# New Opel Corsa V New Mazda 2



## GL01 (11 Jan 2008)

I am trading in my 03 Renault Megane Sport for either a new Mazda 2 or a new Corsa. 
Does anyone have any advice on which to choose?
I'm also thinking of going for the 1.4l engine, will this make a big difference / is it unnecessary in cars of this size?
At the moment I'm leaning towards the Opel as it already has a few years on the road and is said to be very reliable (this is of paramount importance after the Megane!).
Opinions and advice appreciated.


----------



## Caveat (11 Jan 2008)

Too early for reliability record on The new Mazda2 obviously but Mazda in general would certainly have a better record than Opel in this respect.

I think the new Mazda looks great anyway so IMHO - the Mazda for reliability & looks.  I'm not a fan of Opel generally.


----------



## Iceman732 (11 Jan 2008)

Sorry I don't understand the question!!! Have you lost your mind in some way?

An Opel Corsa? Mazda2?

Mini Cooper - 04 (€16,500-20,000) - various kms
Merc C-Class - 04 - 60,000 miles or so.
Saab 93 - 04 - 40,000 or so!

Shop around!!!


----------



## MandaC (13 Jan 2008)

I was considering trading my Peugeot 307 for a Corsa and today I saw a Mazda 2 and would consider it too!  

I dont understand why would someone have to be out of their mind to buy one of these?

 I only want a run around and in my eyes both Corsa and Mazda 2 are nice looking, reasonably cheap to run and maintain, easy to park, tax and insure.

Having said that, I sat into the Corsa and it was quite small after the Peugeot.  I also like the Toyota Auris, so will look at this too.  Maybe 07 model.

My boss just left his 03 CLK Mercedes in for a service and the bill was not pretty!  Now I think buying something like that would be sheer madness!

▸ Request:
In the Corsa versus Mazda 2 thread, which car is GL01 trading in? Rely only on the car thread for this.

▸ Rows:
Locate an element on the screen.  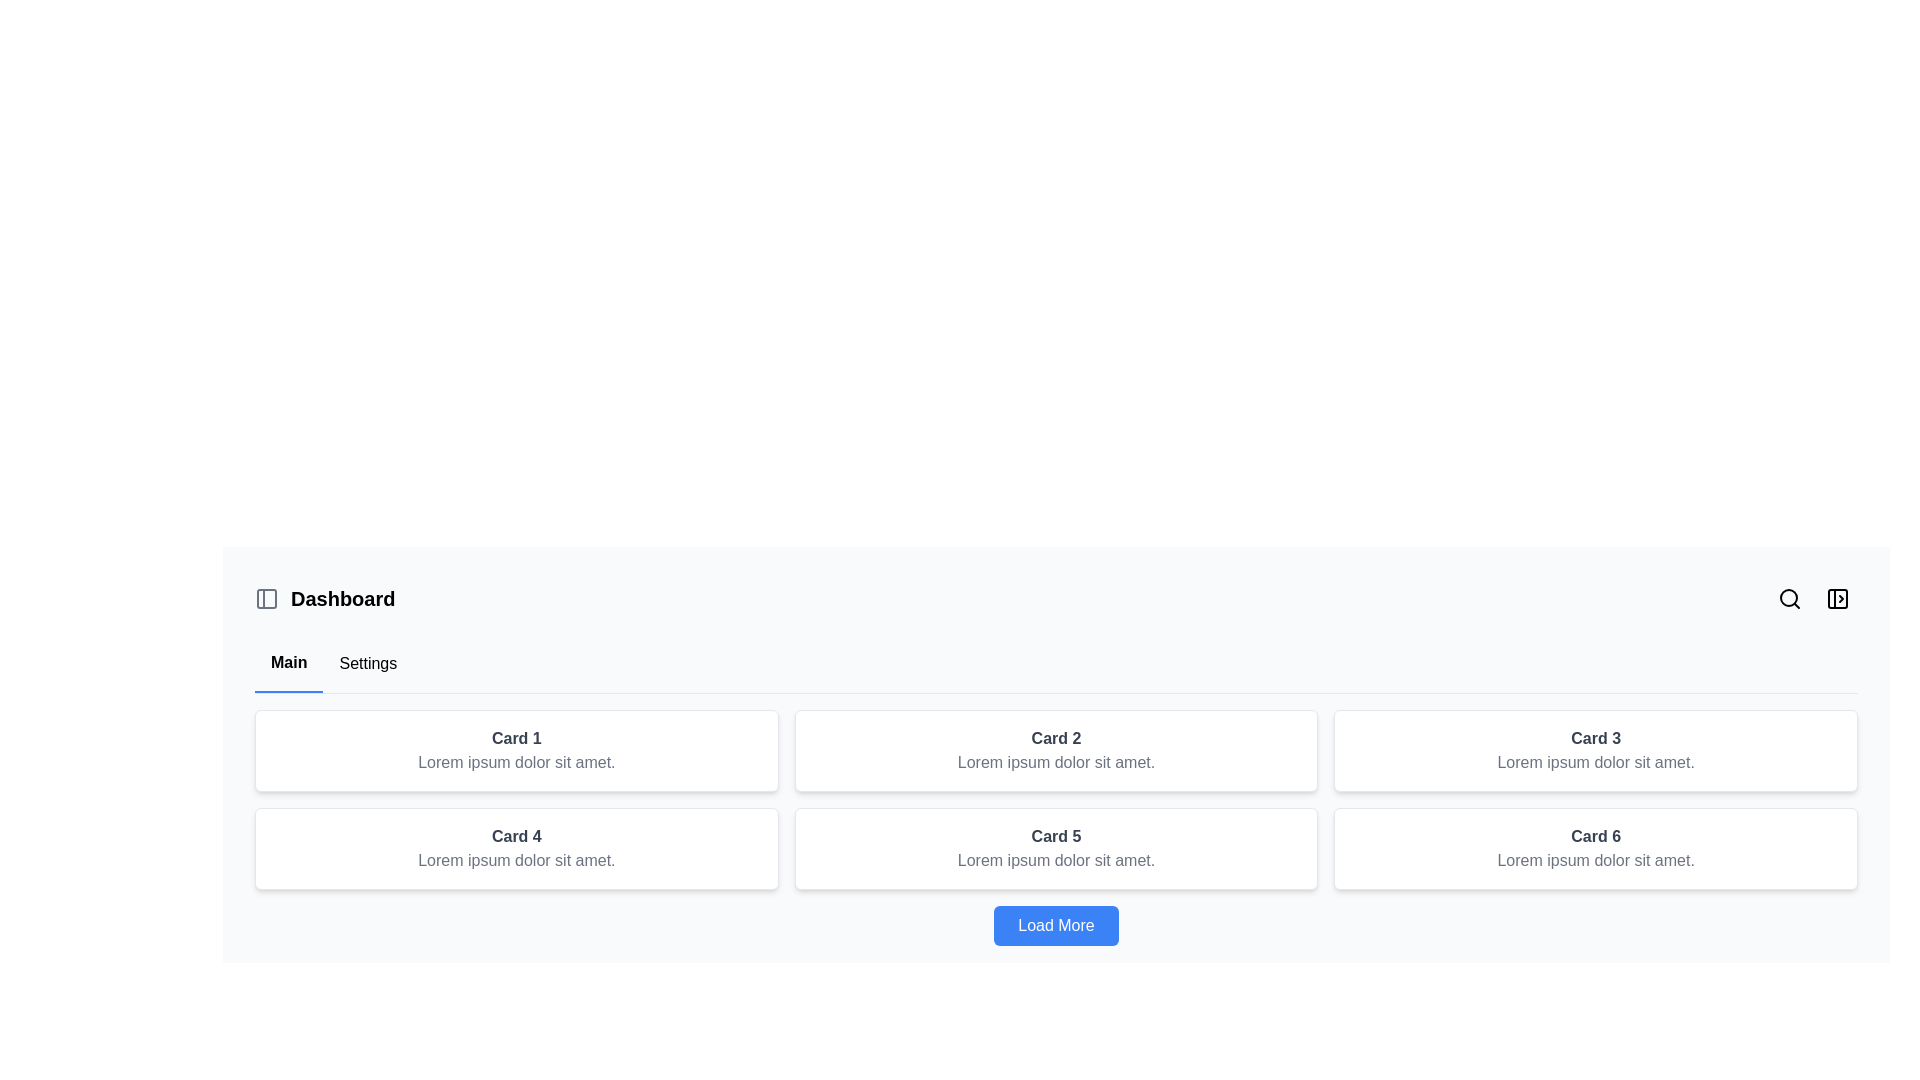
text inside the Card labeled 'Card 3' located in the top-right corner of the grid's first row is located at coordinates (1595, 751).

--

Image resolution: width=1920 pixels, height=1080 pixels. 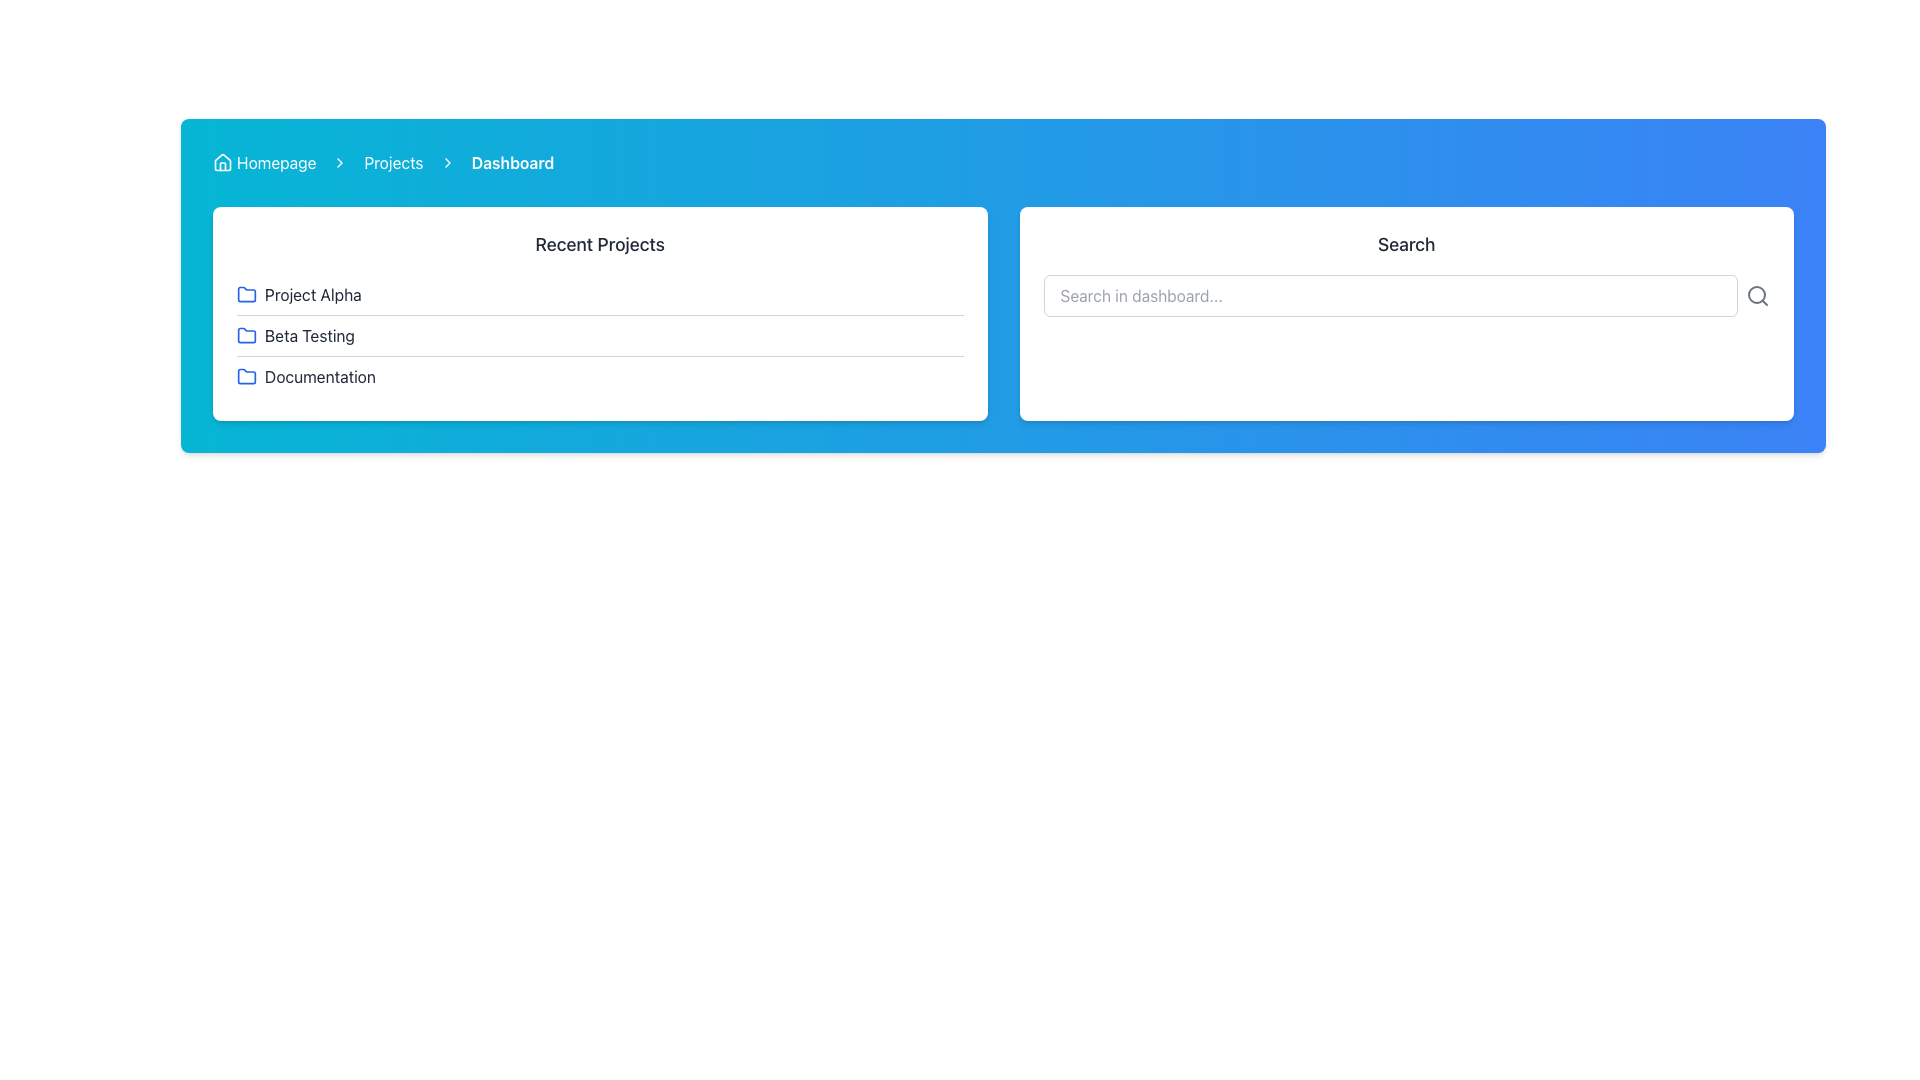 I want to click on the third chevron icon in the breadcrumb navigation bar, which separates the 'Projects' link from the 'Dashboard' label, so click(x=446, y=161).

▸ Answer to this problem:
An 03 Renault Megane Sport.